→ **Try it**:
Could you return all of the listing below exactly, please?

→ **Data excerpts**:
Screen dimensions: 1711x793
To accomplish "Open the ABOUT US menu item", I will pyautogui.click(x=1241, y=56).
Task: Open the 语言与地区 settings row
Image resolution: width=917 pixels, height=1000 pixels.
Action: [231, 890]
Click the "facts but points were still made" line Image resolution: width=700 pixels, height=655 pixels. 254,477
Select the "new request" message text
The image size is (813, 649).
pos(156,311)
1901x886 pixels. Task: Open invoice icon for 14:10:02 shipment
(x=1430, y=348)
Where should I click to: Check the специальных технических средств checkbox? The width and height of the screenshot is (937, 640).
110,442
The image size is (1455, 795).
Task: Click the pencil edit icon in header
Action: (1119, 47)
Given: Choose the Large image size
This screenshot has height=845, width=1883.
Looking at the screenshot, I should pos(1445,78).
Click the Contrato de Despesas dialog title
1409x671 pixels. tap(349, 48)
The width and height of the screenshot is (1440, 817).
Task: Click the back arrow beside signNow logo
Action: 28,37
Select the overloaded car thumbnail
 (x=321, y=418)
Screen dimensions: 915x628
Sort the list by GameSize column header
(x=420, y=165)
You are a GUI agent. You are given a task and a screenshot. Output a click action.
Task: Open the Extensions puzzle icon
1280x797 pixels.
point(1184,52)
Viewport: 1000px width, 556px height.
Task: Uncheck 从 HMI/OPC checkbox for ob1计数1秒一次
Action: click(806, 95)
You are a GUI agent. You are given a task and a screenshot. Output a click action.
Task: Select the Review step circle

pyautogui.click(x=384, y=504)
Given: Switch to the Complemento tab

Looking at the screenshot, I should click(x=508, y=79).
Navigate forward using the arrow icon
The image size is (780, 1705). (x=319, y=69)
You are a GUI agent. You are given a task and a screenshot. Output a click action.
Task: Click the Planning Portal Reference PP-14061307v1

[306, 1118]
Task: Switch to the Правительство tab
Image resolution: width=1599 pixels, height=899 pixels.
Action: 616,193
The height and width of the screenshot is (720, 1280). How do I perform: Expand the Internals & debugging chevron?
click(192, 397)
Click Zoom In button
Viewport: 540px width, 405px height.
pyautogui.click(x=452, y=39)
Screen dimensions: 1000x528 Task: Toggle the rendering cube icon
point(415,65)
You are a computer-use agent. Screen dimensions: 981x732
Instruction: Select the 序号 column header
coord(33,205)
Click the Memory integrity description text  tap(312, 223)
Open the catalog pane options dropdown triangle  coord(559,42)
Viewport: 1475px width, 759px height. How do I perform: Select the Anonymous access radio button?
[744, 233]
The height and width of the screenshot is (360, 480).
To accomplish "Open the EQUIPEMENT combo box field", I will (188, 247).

→ **Exercise response**:
Screen dimensions: 1711x793
To accomplish "Open the ABOUT US menu item", I will pyautogui.click(x=1241, y=56).
Task: Open the 语言与地区 settings row
Image resolution: width=917 pixels, height=1000 pixels.
Action: [231, 890]
Click the "facts but points were still made" line Image resolution: width=700 pixels, height=655 pixels. 254,477
Select the "new request" message text
The image size is (813, 649).
pos(156,311)
1901x886 pixels. Task: Open invoice icon for 14:10:02 shipment
(x=1430, y=348)
Where should I click to: Check the специальных технических средств checkbox? The width and height of the screenshot is (937, 640).
110,442
The image size is (1455, 795).
Task: Click the pencil edit icon in header
Action: (1119, 47)
Given: Choose the Large image size
This screenshot has height=845, width=1883.
Looking at the screenshot, I should pos(1445,78).
Click the Contrato de Despesas dialog title
1409x671 pixels. tap(349, 48)
The width and height of the screenshot is (1440, 817).
Task: Click the back arrow beside signNow logo
Action: 28,37
Select the overloaded car thumbnail
 (x=321, y=418)
Screen dimensions: 915x628
Sort the list by GameSize column header
(x=420, y=165)
You are a GUI agent. You are given a task and a screenshot. Output a click action.
Task: Open the Extensions puzzle icon
1280x797 pixels.
point(1184,52)
Viewport: 1000px width, 556px height.
Task: Uncheck 从 HMI/OPC checkbox for ob1计数1秒一次
Action: click(806, 95)
You are a GUI agent. You are given a task and a screenshot. Output a click action.
Task: Select the Review step circle

pyautogui.click(x=384, y=504)
Given: Switch to the Complemento tab

Looking at the screenshot, I should click(x=508, y=79).
Navigate forward using the arrow icon
The image size is (780, 1705). (x=319, y=69)
You are a GUI agent. You are given a task and a screenshot. Output a click action.
Task: Click the Planning Portal Reference PP-14061307v1

[306, 1118]
Task: Switch to the Правительство tab
Image resolution: width=1599 pixels, height=899 pixels.
Action: 616,193
The height and width of the screenshot is (720, 1280). How do I perform: Expand the Internals & debugging chevron?
click(192, 397)
Click Zoom In button
Viewport: 540px width, 405px height.
pyautogui.click(x=452, y=39)
Screen dimensions: 1000x528 Task: Toggle the rendering cube icon
point(415,65)
You are a computer-use agent. Screen dimensions: 981x732
Instruction: Select the 序号 column header
coord(33,205)
Click the Memory integrity description text  tap(312, 223)
Open the catalog pane options dropdown triangle  coord(559,42)
Viewport: 1475px width, 759px height. How do I perform: Select the Anonymous access radio button?
[744, 233]
The height and width of the screenshot is (360, 480).
To accomplish "Open the EQUIPEMENT combo box field", I will (188, 247).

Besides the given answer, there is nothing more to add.